Syamsi tidak mengetahui penyebab masih adanya golput. Padahal, pihaknya sudah melakukan upaya sosialisasi tidak hanya secara konvensional saja, tapi juga dengan cara kreatif. “Tapi tetap saja partisipasi di 2020 tidak berubah secara signifikan,” katanya.
Selain itu, jumlah surat suara yang tak sah naik signifikan dibandingkan dengan Pilwali 2015. Pada coblosan 9 Desember, ada 49.135 surat suara tak sah, sedangkan pada 2015 ada 18.736 surat suara tak sah. Kenaikannya lebih dua kali lipat.
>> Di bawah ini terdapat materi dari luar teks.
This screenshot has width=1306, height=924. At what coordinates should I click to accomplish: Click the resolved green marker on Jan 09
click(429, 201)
Komisioner Divisi Sosialisasi, Pendidikan Pemilih, Partisipasi Masyarakat, dan SDM KPU Surabaya Subairi mengakui tingginya surat suara tidak sah. Namun, pihaknya belum memiliki acuan tentang bertambahnya surat suara yang tidak sah. “Masih kami teliti,” katanya.
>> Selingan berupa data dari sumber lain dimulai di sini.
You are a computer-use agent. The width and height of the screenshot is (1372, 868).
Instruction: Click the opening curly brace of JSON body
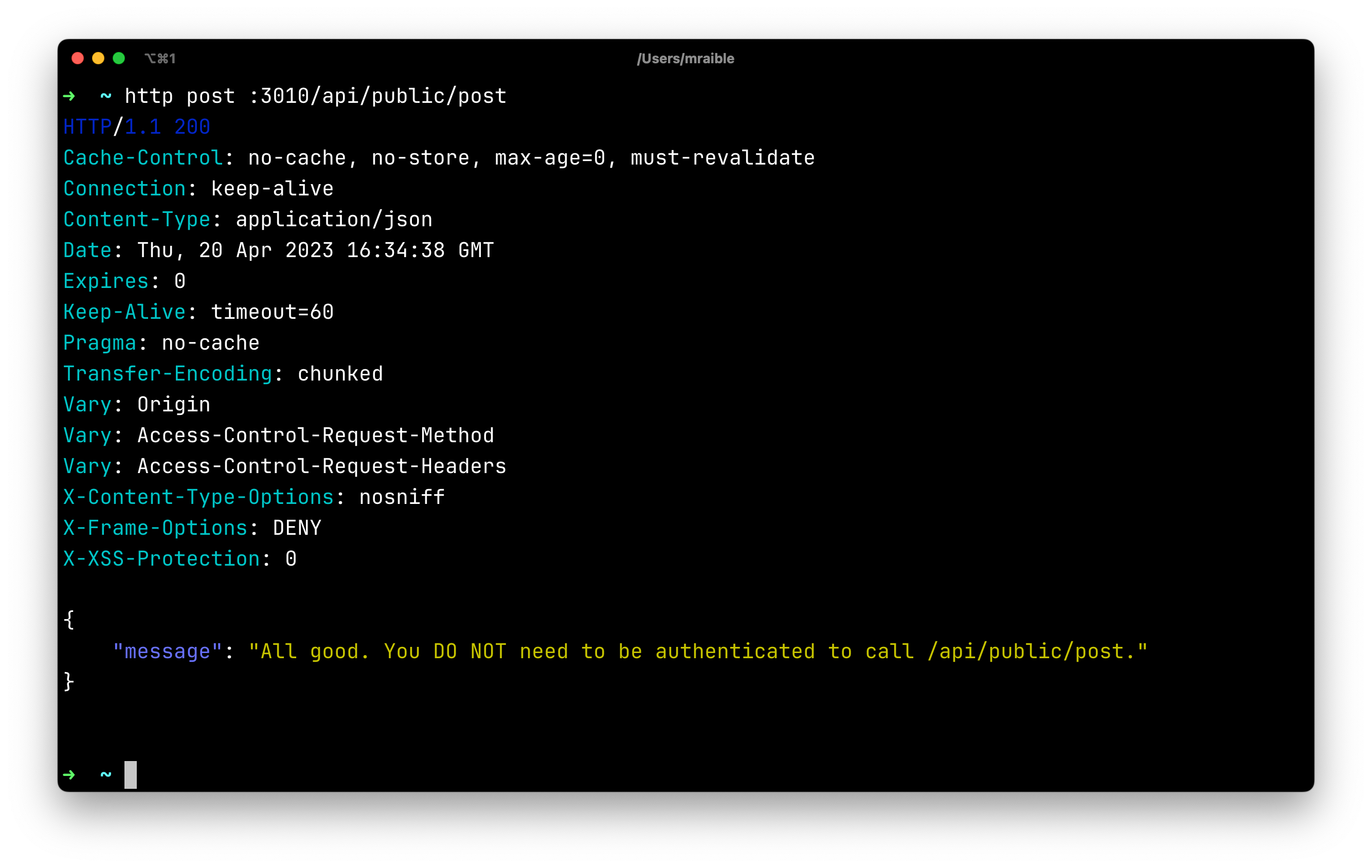(68, 620)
Dari pengalaman di TPS, tidak sedikit surat suara dicoblos di luar ketentuan, misalnya, dicoblos dua kali pada dua gambar paslon sekaligus. Selain itu, ada juga surat suara robek.
Subairi mengaku sudah jauh hari menyosialisasikan tata cara pencoblosan agar surat suara itu sah. “Penyampaian sosialisasi dilakukan berkali-kali. Oleh karena itu, tingginya surat suara tidak sah menjadi catatan kami,” pungkasnya. (rmt/rek)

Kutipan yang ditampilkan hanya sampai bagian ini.